▶ [INPUT MATERIAL]
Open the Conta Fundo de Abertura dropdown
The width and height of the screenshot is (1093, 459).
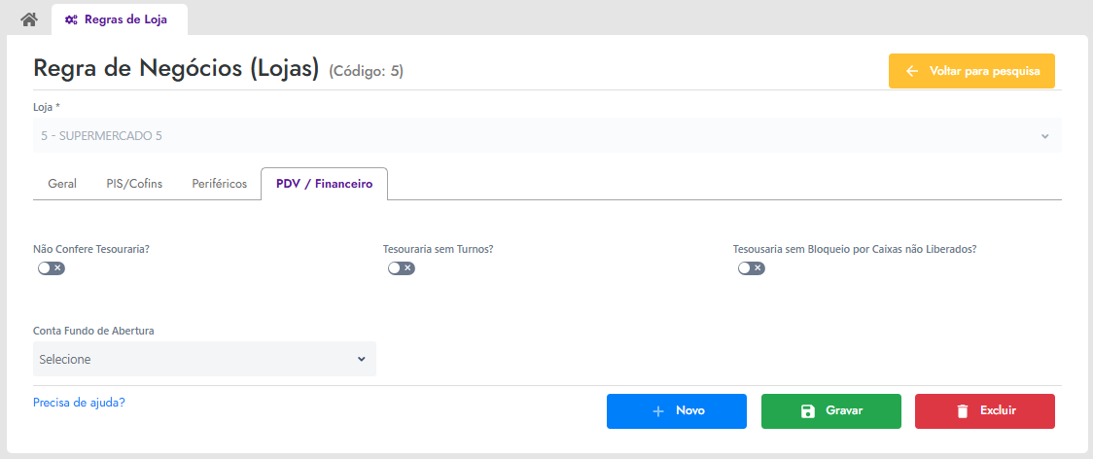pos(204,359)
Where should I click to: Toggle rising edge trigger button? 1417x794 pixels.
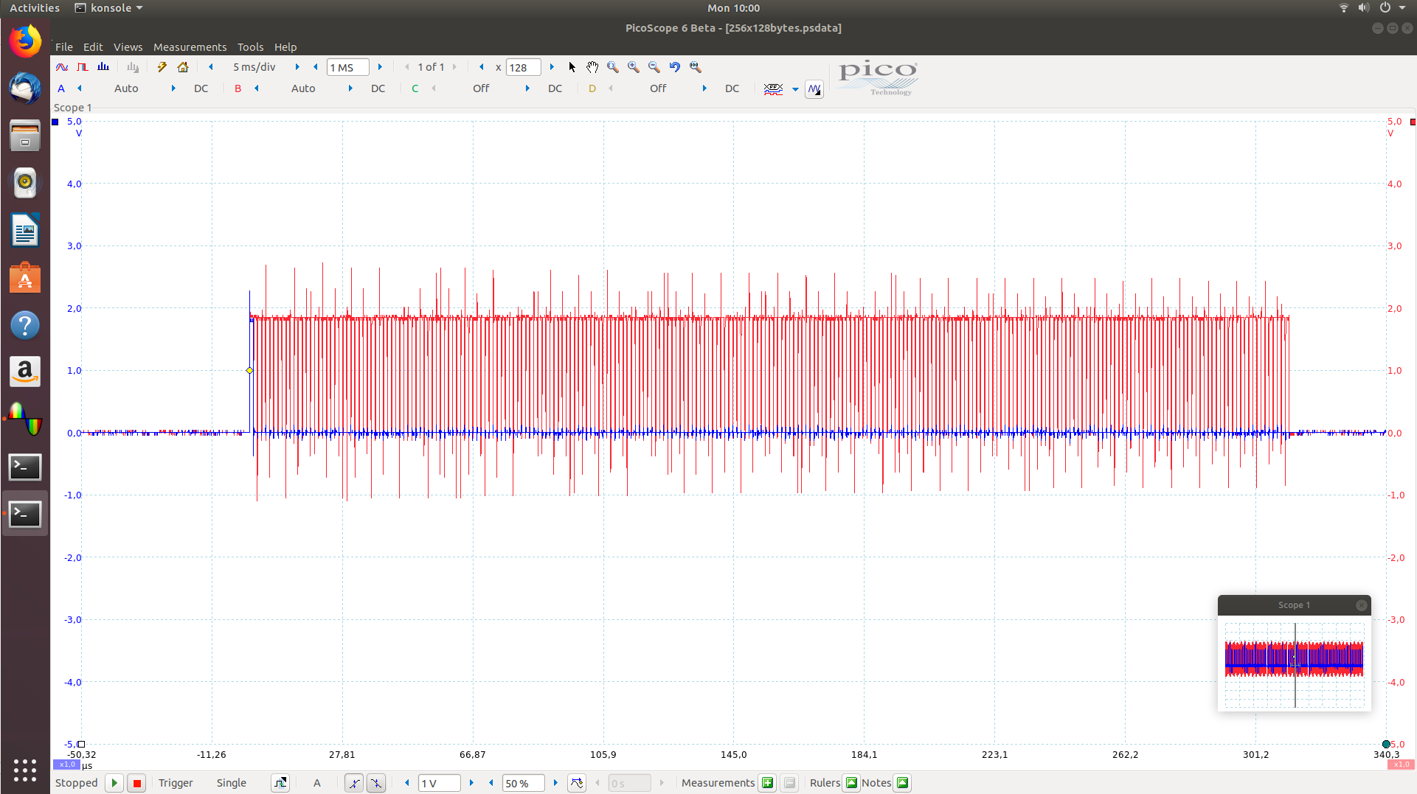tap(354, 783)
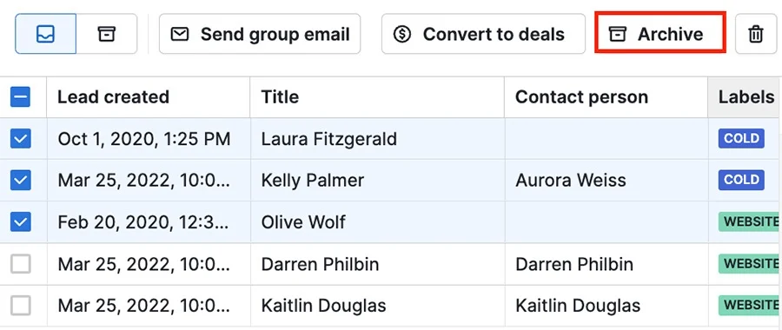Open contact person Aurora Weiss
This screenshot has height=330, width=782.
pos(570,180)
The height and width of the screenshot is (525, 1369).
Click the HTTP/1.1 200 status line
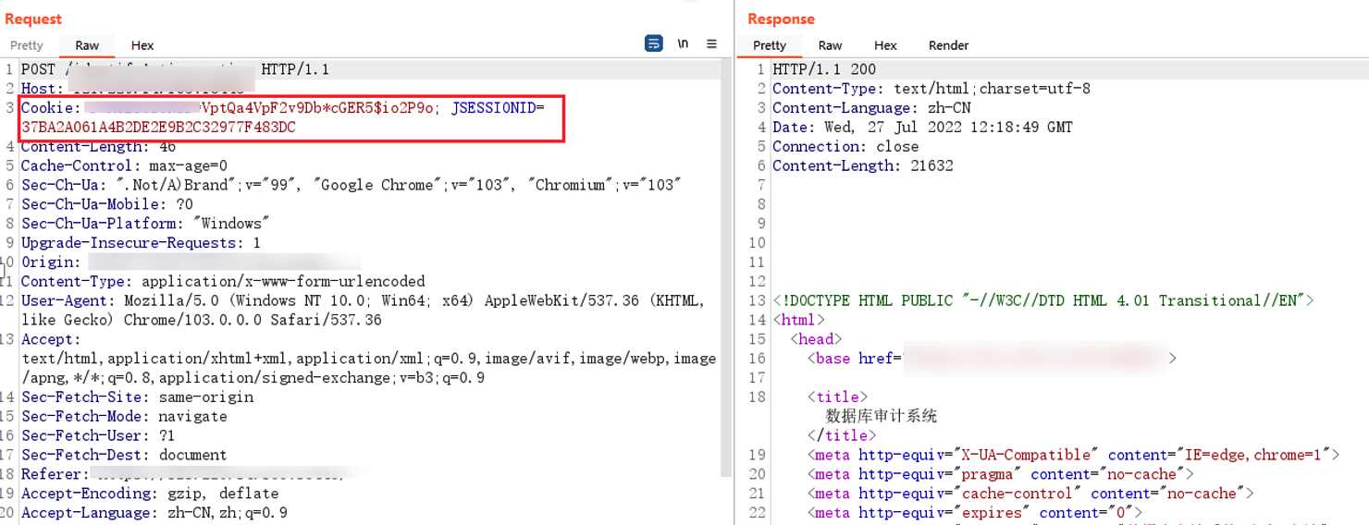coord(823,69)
* * *
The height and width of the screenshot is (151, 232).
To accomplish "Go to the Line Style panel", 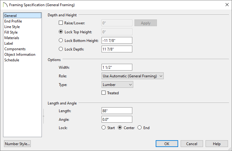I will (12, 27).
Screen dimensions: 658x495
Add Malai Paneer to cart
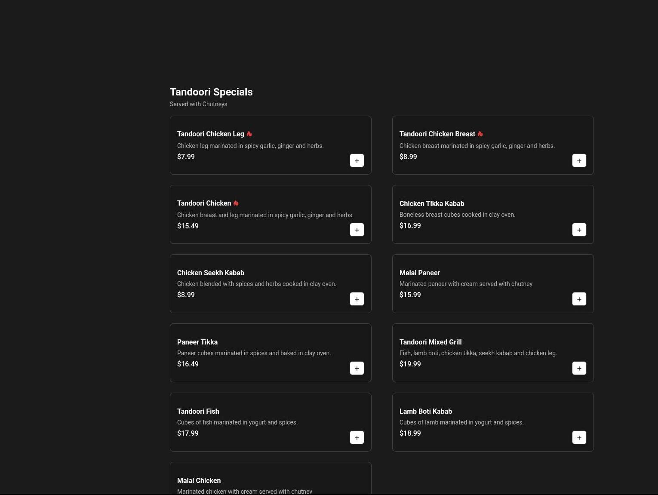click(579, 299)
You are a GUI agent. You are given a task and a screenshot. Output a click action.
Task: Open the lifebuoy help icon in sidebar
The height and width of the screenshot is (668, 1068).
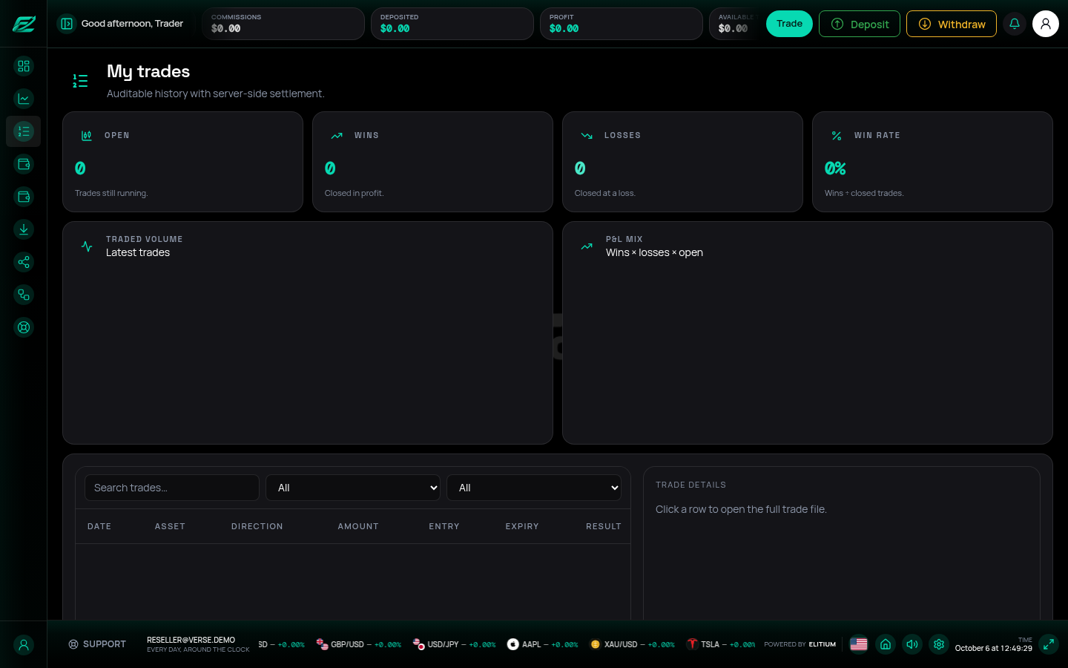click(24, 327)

▶ [SHORT PROBLEM] Please quote everything from the line containing "Screen dimensions: 658x495" down to the line containing "click(24, 327)", both ends included, leaving the pictures out.

▶ [SOLUTION FOR THIS PROBLEM]
Screen dimensions: 658x495
Add Malai Paneer to cart
click(579, 299)
You are a GUI agent. You are given a task and a screenshot. Output a click action.
Task: Open the lifebuoy help icon in sidebar
The height and width of the screenshot is (668, 1068).
click(24, 327)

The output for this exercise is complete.